Wir fordern Sie auf, auf jeder Ebene von Politik und Verwaltung deutlich zu machen, dass die Schaffung inklusiver Strukturen von höchster Bedeutung ist. Der UN-Fachausschuss kritisiert, dass Fehlvorstellungen und negative Wahrnehmungen zur inklusiven Bildung auch in staatlichen Stellen von Bund, Ländern und Kommunen verbreitet sind. Es obliegt Ihrer Verantwortung, diesen Vorurteilen entgegenzutreten und sicherzustellen, dass der Aufbau eines inklusiven Bildungssystems uneingeschränkt unterstützt und gefördert wird.

4. Bundesweite Aufklärungskampagne

Wir fordern Sie auf, eine umfassende bundesweite Aufklärungskampagne gemäß Artikel 8 der UN-Behindertenrechtskonvention zu starten. Inklusion ist ein Menschenrecht, und das Ziel ist ein inklusives Schulsystem. Allen öffentlichen Stellen muss deutlich werden, dass sie zur aktiven Verwirklichung dieser Vereinbarung der UN-Behindertenrechtskonvention verpflichtet sind.
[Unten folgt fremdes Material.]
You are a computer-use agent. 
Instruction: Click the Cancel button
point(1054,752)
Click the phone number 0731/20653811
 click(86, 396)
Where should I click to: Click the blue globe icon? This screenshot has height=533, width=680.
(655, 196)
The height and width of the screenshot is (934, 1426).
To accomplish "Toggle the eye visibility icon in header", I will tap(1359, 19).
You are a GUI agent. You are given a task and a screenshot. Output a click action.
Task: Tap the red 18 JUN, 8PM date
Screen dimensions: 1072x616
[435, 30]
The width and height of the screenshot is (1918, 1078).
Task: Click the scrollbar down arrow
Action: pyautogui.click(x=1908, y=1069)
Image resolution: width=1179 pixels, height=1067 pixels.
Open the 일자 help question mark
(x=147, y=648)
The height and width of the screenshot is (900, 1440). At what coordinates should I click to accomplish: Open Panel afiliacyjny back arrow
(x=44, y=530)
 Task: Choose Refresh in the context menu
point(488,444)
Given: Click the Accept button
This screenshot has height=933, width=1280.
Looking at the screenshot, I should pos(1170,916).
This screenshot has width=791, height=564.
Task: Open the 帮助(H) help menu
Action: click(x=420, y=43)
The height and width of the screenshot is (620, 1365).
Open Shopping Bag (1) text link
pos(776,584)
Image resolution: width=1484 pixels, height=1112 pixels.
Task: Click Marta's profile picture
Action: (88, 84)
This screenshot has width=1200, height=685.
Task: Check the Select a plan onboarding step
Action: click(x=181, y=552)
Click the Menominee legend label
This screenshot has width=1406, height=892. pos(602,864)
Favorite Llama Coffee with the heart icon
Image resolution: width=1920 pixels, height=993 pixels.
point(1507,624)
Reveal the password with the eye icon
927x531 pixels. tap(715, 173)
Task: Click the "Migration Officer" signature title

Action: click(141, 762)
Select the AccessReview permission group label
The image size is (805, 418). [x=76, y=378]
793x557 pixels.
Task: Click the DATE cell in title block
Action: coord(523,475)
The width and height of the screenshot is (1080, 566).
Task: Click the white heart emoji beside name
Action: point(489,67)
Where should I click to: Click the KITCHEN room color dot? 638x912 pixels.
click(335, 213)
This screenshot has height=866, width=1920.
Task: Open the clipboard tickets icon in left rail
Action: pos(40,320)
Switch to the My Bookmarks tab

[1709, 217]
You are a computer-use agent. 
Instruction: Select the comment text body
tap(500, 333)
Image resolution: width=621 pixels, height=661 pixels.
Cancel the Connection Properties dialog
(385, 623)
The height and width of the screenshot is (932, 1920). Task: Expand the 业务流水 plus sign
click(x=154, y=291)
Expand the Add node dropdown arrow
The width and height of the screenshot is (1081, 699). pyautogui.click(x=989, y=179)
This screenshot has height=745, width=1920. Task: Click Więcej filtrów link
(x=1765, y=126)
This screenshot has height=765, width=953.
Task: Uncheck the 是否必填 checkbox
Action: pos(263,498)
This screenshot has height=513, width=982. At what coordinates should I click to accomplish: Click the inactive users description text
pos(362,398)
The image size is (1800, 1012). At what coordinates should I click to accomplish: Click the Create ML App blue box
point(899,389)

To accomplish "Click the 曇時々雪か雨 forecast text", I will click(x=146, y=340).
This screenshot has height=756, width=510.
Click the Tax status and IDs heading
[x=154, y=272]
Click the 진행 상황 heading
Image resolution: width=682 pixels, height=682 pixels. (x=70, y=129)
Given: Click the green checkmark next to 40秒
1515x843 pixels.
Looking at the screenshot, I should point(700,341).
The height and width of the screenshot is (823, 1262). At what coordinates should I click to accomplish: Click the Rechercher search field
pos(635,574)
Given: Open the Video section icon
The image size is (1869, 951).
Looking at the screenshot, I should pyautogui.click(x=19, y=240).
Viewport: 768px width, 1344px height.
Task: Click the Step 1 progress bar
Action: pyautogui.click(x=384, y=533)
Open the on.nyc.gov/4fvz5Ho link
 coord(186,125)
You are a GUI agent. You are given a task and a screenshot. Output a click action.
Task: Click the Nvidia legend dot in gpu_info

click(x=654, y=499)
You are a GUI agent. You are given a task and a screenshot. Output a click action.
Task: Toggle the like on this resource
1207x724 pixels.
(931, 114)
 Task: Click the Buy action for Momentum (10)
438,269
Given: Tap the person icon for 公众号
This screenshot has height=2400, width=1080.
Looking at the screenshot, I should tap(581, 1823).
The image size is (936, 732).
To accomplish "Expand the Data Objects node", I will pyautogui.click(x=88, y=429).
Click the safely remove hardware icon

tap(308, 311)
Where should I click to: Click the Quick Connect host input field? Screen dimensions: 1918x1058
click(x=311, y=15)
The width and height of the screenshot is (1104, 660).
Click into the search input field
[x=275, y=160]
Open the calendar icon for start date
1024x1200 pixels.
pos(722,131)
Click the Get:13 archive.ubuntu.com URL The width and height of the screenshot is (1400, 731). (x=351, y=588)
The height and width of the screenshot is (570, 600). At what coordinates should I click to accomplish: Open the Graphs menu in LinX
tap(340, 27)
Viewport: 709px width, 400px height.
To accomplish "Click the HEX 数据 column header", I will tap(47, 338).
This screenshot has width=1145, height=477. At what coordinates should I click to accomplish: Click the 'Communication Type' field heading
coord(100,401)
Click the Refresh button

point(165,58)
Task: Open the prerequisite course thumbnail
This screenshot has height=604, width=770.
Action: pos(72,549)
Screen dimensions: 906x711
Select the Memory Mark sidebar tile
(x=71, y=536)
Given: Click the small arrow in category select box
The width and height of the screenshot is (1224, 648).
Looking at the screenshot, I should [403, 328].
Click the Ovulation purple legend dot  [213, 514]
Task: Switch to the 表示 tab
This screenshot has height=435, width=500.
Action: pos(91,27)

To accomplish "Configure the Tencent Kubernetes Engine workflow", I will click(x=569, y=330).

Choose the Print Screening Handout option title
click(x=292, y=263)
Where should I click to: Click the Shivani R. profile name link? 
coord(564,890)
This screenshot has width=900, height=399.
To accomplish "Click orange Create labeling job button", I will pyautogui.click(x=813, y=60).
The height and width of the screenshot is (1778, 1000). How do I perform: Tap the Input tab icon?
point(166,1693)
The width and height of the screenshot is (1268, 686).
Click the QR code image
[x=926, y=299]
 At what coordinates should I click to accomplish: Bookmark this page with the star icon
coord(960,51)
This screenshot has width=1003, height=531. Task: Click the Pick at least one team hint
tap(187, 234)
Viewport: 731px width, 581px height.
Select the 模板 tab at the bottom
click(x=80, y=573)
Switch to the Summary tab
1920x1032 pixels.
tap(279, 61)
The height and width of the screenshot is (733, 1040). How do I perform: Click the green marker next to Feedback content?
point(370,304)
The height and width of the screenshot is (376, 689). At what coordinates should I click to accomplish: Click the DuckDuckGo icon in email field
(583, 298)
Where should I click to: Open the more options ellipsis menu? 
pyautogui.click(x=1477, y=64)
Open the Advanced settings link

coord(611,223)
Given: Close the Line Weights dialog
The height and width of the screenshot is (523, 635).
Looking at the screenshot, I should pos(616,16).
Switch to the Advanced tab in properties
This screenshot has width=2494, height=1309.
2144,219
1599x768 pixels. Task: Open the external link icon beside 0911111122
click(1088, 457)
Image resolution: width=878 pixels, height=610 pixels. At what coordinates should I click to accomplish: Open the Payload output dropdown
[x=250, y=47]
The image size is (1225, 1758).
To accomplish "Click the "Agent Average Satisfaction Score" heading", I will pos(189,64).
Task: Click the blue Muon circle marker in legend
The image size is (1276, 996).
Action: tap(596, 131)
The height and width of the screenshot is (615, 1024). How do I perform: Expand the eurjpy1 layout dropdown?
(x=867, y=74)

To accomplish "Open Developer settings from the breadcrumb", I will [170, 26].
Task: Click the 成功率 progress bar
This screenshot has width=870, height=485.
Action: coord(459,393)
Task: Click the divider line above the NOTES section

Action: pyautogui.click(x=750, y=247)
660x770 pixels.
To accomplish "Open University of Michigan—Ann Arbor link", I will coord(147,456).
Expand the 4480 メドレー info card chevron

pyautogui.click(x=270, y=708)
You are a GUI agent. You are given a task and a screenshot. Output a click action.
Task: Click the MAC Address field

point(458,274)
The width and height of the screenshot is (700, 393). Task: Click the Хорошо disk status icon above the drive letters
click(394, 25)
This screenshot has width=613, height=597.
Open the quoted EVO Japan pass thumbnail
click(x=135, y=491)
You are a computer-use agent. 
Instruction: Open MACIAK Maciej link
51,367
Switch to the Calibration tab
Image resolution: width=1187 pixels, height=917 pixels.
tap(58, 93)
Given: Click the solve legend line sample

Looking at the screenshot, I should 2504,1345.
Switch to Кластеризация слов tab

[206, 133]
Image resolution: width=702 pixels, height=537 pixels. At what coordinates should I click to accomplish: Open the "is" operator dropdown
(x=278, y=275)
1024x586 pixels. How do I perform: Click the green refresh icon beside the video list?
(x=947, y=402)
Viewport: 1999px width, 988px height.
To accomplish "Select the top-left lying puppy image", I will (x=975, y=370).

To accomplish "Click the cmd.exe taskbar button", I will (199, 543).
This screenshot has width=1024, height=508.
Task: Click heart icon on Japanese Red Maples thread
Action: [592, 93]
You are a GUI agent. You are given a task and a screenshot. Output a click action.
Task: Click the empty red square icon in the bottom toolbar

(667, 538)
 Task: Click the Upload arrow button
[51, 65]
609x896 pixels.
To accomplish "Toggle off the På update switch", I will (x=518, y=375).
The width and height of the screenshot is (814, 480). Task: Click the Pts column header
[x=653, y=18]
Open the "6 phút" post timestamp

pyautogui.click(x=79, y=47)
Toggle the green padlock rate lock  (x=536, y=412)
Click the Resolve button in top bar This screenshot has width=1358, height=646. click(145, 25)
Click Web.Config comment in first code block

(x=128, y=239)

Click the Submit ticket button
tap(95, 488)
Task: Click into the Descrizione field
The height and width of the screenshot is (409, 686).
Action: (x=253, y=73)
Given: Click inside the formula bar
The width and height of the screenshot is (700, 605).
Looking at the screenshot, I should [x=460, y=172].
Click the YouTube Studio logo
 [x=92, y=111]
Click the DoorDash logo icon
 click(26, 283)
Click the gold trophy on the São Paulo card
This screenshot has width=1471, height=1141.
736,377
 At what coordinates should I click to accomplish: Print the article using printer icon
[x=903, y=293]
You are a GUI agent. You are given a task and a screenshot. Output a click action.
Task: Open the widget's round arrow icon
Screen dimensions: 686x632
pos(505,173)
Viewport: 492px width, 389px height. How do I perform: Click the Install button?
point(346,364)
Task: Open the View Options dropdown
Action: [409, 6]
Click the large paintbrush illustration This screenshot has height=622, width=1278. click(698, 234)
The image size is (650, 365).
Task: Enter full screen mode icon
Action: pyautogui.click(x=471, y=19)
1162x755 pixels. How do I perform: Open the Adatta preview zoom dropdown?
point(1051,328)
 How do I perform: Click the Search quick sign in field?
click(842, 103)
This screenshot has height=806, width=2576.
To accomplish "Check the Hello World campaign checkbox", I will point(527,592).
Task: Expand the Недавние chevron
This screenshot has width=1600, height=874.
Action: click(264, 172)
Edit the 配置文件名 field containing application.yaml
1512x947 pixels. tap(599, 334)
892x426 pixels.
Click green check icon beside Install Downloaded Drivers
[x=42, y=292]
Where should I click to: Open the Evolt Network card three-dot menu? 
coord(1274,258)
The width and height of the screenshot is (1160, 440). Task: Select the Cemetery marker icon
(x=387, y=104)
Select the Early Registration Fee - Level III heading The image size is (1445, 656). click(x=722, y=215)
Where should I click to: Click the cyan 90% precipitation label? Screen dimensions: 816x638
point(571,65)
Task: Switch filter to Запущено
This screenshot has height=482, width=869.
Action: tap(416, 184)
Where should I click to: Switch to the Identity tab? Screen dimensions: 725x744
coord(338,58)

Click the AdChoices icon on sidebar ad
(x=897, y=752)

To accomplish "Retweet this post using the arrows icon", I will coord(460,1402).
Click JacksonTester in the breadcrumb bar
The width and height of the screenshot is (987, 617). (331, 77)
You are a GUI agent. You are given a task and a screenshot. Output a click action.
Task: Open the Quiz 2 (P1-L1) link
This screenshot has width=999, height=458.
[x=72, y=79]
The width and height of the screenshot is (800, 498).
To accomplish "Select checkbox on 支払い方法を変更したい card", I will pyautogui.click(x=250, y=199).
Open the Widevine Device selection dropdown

Die Öffentlichkeit ist über die Ziele und den menschenrechtlichen Gehalt der UN-Behindertenrechtskonvention und der inklusiven Bildung zu informieren.

Das ist Pflicht, keine Kür.

Stellen Sie sich Ihrer Verantwortung und sorgen Sie dafür, dass die UN-Behindertenrechtskonvention in ganz Deutschland umfassend umgesetzt wird und alle jungen Menschen mit Behinderung überall im Land ihr Recht auf inklusive Bildung in einem inklusiven Schulsystem wahrnehmen können!